Instructions for the task ▸ Exact copies of all records below are needed.

═════ Material for this exercise

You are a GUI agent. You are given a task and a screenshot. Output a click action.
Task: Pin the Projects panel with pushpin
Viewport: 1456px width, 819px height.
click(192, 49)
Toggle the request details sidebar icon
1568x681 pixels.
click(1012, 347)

══════════

Solution for this exercise ▸
You are a GUI agent. You are given a task and a screenshot. Output a click action.
Task: Pin the Projects panel with pushpin
Viewport: 1456px width, 819px height.
click(192, 49)
Toggle the request details sidebar icon
1568x681 pixels.
click(1012, 347)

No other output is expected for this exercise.